Instructions to follow -> The records below are to be retyped in full. Keep every word.
*** Block opens ***
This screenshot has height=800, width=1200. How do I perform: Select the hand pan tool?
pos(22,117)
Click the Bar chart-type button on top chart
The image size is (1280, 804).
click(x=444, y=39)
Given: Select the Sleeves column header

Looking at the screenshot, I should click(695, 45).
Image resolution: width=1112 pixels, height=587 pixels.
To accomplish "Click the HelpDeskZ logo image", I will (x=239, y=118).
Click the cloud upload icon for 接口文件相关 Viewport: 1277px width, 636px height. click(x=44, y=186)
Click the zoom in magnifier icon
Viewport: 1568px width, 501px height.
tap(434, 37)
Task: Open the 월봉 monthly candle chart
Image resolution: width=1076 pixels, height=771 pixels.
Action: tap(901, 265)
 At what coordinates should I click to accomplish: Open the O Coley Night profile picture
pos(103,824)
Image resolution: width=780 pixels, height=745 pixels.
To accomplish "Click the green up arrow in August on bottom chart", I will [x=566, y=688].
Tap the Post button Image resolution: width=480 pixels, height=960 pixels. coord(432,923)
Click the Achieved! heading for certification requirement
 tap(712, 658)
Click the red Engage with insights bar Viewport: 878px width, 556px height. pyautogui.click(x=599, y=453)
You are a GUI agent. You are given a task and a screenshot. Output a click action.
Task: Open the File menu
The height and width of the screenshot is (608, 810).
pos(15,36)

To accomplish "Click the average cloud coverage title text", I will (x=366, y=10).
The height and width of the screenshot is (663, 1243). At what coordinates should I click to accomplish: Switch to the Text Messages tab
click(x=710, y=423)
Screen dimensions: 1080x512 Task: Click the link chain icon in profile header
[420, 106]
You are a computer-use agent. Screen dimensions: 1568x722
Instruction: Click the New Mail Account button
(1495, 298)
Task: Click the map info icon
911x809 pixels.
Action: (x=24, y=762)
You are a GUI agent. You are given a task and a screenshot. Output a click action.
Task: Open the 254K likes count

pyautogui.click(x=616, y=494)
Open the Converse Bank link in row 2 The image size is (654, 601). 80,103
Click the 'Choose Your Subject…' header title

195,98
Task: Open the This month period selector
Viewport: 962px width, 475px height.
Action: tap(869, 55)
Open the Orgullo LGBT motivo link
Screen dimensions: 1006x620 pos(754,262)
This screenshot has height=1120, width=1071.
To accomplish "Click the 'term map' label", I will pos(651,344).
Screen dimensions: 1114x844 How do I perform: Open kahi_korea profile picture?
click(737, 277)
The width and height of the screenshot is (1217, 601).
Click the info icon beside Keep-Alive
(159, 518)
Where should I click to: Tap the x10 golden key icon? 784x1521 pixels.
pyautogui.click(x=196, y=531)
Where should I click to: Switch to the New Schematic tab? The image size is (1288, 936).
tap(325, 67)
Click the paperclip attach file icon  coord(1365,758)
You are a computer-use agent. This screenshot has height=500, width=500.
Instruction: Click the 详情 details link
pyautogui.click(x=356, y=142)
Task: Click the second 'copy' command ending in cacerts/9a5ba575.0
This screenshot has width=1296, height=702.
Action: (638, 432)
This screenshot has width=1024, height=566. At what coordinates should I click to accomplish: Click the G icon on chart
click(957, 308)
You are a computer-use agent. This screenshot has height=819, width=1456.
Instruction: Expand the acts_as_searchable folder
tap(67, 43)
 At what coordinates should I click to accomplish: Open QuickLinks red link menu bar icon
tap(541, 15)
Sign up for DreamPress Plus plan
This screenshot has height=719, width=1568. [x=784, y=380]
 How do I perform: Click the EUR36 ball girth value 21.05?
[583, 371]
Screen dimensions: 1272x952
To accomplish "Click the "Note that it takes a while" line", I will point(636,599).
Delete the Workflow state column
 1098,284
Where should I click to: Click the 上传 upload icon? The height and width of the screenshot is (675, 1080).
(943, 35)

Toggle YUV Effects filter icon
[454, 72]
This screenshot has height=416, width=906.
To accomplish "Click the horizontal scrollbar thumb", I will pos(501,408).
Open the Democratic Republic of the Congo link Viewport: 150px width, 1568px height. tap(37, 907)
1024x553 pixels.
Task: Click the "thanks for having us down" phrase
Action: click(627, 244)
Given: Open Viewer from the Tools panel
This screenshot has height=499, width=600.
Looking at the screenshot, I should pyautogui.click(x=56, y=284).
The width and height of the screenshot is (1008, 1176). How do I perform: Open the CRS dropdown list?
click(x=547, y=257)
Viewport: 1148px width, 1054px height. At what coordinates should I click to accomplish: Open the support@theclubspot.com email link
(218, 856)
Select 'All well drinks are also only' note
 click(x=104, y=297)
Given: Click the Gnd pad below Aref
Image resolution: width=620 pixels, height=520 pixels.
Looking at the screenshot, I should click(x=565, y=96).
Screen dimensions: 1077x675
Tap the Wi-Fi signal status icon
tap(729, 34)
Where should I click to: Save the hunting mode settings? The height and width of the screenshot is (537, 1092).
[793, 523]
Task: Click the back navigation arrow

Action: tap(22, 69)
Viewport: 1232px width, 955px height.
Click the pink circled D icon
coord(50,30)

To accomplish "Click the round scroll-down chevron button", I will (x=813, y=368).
*** Block closes ***
Exercise response ->
This screenshot has height=800, width=1200. How do I perform: Select the hand pan tool?
pos(22,117)
Click the Bar chart-type button on top chart
The image size is (1280, 804).
click(x=444, y=39)
Given: Select the Sleeves column header

Looking at the screenshot, I should click(695, 45).
Image resolution: width=1112 pixels, height=587 pixels.
To accomplish "Click the HelpDeskZ logo image", I will (x=239, y=118).
Click the cloud upload icon for 接口文件相关 Viewport: 1277px width, 636px height. click(x=44, y=186)
Click the zoom in magnifier icon
Viewport: 1568px width, 501px height.
tap(434, 37)
Task: Open the 월봉 monthly candle chart
Image resolution: width=1076 pixels, height=771 pixels.
Action: tap(901, 265)
 At what coordinates should I click to accomplish: Open the O Coley Night profile picture
pos(103,824)
Image resolution: width=780 pixels, height=745 pixels.
To accomplish "Click the green up arrow in August on bottom chart", I will [x=566, y=688].
Tap the Post button Image resolution: width=480 pixels, height=960 pixels. coord(432,923)
Click the Achieved! heading for certification requirement
 tap(712, 658)
Click the red Engage with insights bar Viewport: 878px width, 556px height. pyautogui.click(x=599, y=453)
You are a GUI agent. You are given a task and a screenshot. Output a click action.
Task: Open the File menu
The height and width of the screenshot is (608, 810).
pos(15,36)

To accomplish "Click the average cloud coverage title text", I will (x=366, y=10).
The height and width of the screenshot is (663, 1243). At what coordinates should I click to accomplish: Switch to the Text Messages tab
click(x=710, y=423)
Screen dimensions: 1080x512 Task: Click the link chain icon in profile header
[420, 106]
You are a computer-use agent. Screen dimensions: 1568x722
Instruction: Click the New Mail Account button
(1495, 298)
Task: Click the map info icon
911x809 pixels.
Action: (x=24, y=762)
You are a GUI agent. You are given a task and a screenshot. Output a click action.
Task: Open the 254K likes count

pyautogui.click(x=616, y=494)
Open the Converse Bank link in row 2 The image size is (654, 601). 80,103
Click the 'Choose Your Subject…' header title

195,98
Task: Open the This month period selector
Viewport: 962px width, 475px height.
Action: tap(869, 55)
Open the Orgullo LGBT motivo link
Screen dimensions: 1006x620 pos(754,262)
This screenshot has height=1120, width=1071.
To accomplish "Click the 'term map' label", I will pos(651,344).
Screen dimensions: 1114x844 How do I perform: Open kahi_korea profile picture?
click(737, 277)
The width and height of the screenshot is (1217, 601).
Click the info icon beside Keep-Alive
(159, 518)
Where should I click to: Tap the x10 golden key icon? 784x1521 pixels.
pyautogui.click(x=196, y=531)
Where should I click to: Switch to the New Schematic tab? The image size is (1288, 936).
tap(325, 67)
Click the paperclip attach file icon  coord(1365,758)
You are a computer-use agent. This screenshot has height=500, width=500.
Instruction: Click the 详情 details link
pyautogui.click(x=356, y=142)
Task: Click the second 'copy' command ending in cacerts/9a5ba575.0
This screenshot has width=1296, height=702.
Action: (638, 432)
This screenshot has width=1024, height=566. At what coordinates should I click to accomplish: Click the G icon on chart
click(957, 308)
You are a computer-use agent. This screenshot has height=819, width=1456.
Instruction: Expand the acts_as_searchable folder
tap(67, 43)
 At what coordinates should I click to accomplish: Open QuickLinks red link menu bar icon
tap(541, 15)
Sign up for DreamPress Plus plan
This screenshot has height=719, width=1568. [x=784, y=380]
 How do I perform: Click the EUR36 ball girth value 21.05?
[583, 371]
Screen dimensions: 1272x952
To accomplish "Click the "Note that it takes a while" line", I will point(636,599).
Delete the Workflow state column
 1098,284
Where should I click to: Click the 上传 upload icon? The height and width of the screenshot is (675, 1080).
(943, 35)

Toggle YUV Effects filter icon
[454, 72]
This screenshot has height=416, width=906.
To accomplish "Click the horizontal scrollbar thumb", I will pos(501,408).
Open the Democratic Republic of the Congo link Viewport: 150px width, 1568px height. tap(37, 907)
1024x553 pixels.
Task: Click the "thanks for having us down" phrase
Action: click(627, 244)
Given: Open Viewer from the Tools panel
This screenshot has height=499, width=600.
Looking at the screenshot, I should pyautogui.click(x=56, y=284).
The width and height of the screenshot is (1008, 1176). How do I perform: Open the CRS dropdown list?
click(x=547, y=257)
Viewport: 1148px width, 1054px height. At what coordinates should I click to accomplish: Open the support@theclubspot.com email link
(218, 856)
Select 'All well drinks are also only' note
 click(x=104, y=297)
Given: Click the Gnd pad below Aref
Image resolution: width=620 pixels, height=520 pixels.
Looking at the screenshot, I should click(x=565, y=96).
Screen dimensions: 1077x675
Tap the Wi-Fi signal status icon
tap(729, 34)
Where should I click to: Save the hunting mode settings? The height and width of the screenshot is (537, 1092).
[793, 523]
Task: Click the back navigation arrow

Action: tap(22, 69)
Viewport: 1232px width, 955px height.
Click the pink circled D icon
coord(50,30)

To accomplish "Click the round scroll-down chevron button", I will (x=813, y=368).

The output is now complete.